A surveillance camera at the intersection of South Geddes and Gifford streets. (Madina Toure)

Surveillance cameras on the Near Westside of Syracuse are helping to make criminals uncomfortable, say many city officials and neighborhood residents.

The areas with the cameras right now have seen a reduction in overall crime, Syracuse Police Chief Frank Fowler told the Common Council in mid-April.

“The cameras have assisted us in homicide arrests. It has assisted us in making narcotics arrests. It has assisted us in burglary arrests that we otherwise would not have been able to make arrests for,” Fowler said, during a budget meeting for the police department.

In its 2011 annual report, the Syracuse Police Department gave some specific statistics:

  •  Overall crime in the area with the cameras was down by 25 percent from the same time frame in 2010.
  • Incidents of shots fired in the target were down 14 percent.
  • Loitering was down by 45 percent.
  • Reported drug crime is down by 57 percent.

In April 2011, the first nine public street cameras were placed on the Near Westside. City officials chose the site based on the number of shots fired complaints, the report said.

In an expansion of the surveillance-camera program, the Common Council recently approved the spending of $100,000 for eight or nine cameras along Butternut Street on the Northside and $50,000 four or five cameras in Skunk City on the Westside, The Post-Standard has reported.

Despite the police statistics, some skeptics of the surveillance cameras dispute a link between less crime on the Near Westside and the installation of the cameras.

“Crime is caused by myriad factors and any social science researcher will tell you that nobody can pinpoint a causation, an increase or decrease of crime,” said Barrie Gewanter, director of the Central New York chapter of the American Civil Liberties Union. The group has long criticized surveillance cameras as ineffective and as an erosion of civil liberties.

And it is not enough to prevent criminals from committing a crime a second time, said Jean Kessner, a Democrat and Common Councilor At-Large.

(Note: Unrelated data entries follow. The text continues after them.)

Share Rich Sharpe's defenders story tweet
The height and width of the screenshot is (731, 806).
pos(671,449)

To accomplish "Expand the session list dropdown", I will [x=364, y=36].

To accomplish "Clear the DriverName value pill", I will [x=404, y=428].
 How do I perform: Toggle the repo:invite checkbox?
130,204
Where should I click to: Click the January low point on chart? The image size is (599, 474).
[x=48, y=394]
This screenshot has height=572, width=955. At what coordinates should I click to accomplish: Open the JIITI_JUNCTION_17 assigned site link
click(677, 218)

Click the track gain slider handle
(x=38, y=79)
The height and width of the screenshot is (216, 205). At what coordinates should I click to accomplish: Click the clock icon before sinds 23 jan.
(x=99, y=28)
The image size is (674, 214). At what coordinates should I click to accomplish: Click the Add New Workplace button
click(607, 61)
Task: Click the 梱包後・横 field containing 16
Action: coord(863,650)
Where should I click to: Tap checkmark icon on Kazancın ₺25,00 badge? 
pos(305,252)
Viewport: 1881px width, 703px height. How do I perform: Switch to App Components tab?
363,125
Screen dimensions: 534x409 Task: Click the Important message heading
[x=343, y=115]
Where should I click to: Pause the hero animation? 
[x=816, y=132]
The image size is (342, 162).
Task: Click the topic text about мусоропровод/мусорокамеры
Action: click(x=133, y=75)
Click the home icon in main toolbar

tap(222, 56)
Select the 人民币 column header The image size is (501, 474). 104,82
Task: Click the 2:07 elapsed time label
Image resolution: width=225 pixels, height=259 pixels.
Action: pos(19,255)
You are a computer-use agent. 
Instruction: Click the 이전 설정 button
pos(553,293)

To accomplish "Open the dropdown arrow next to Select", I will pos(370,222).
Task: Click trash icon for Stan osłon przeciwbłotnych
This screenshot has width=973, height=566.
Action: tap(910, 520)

“I recognize the value of that but I’d like to see the value of people not having their homes burglarized, of not being mugged,” Kessner said. “We’re settling for, ‘Well, we can solve it,’ when I’m thinking we should deter it.”

The neighborhoods need police officers who are familiar with them, said Kessner, Common Councilor At-Large. “I think that we should be looking at ways to have police be members of the community who knew what kid was supposed to be home at what time, what their parents were doing, how you got in touch,” she said.

The cameras may be pushing crime into other areas, said Karaline Carr, a Westside resident and a member of the police committee. She has seen drug deals taking place on Gifford Street, Carr said. “Maybe 100 feet from the camera, I’ve seen a car pull up and a group of men go over to the car and sell drugs,” Carr said.

Carr and others suggested more social interaction between residents and police officers to help deter crime. The police committee hosts a pancake breakfast where police officers and residents bond over breakfast, said Carr. “People who eat together grow together as a family share respect for each other as opposed to meeting each other on the street,” she said.

But some say it’s enough that making regular criminals uncomfortable is enough. “If it can prevent one person who already committed from committing another one, that’s fine with me,” said Patricia Body, a group facilitator for Northside Tomorrow’s Neighborhoods Today group and chair of the Danforth-Pond-Butternut Task Force.

On potential civil liberties violations, some residents are more concerned about their safety, said Lori Covington, center coordinator for the Southside Family Resource Center. With at least seven shootings on the corner of Colvin and Midland Streets on the Southside, she said, residents put less emphasis on civil liberties.

“They don’t care about that crap,” said Covington. “What they want is the battling to stop.”

(Madina Toure is a graduate student in magazine, newspaper and online journalism.)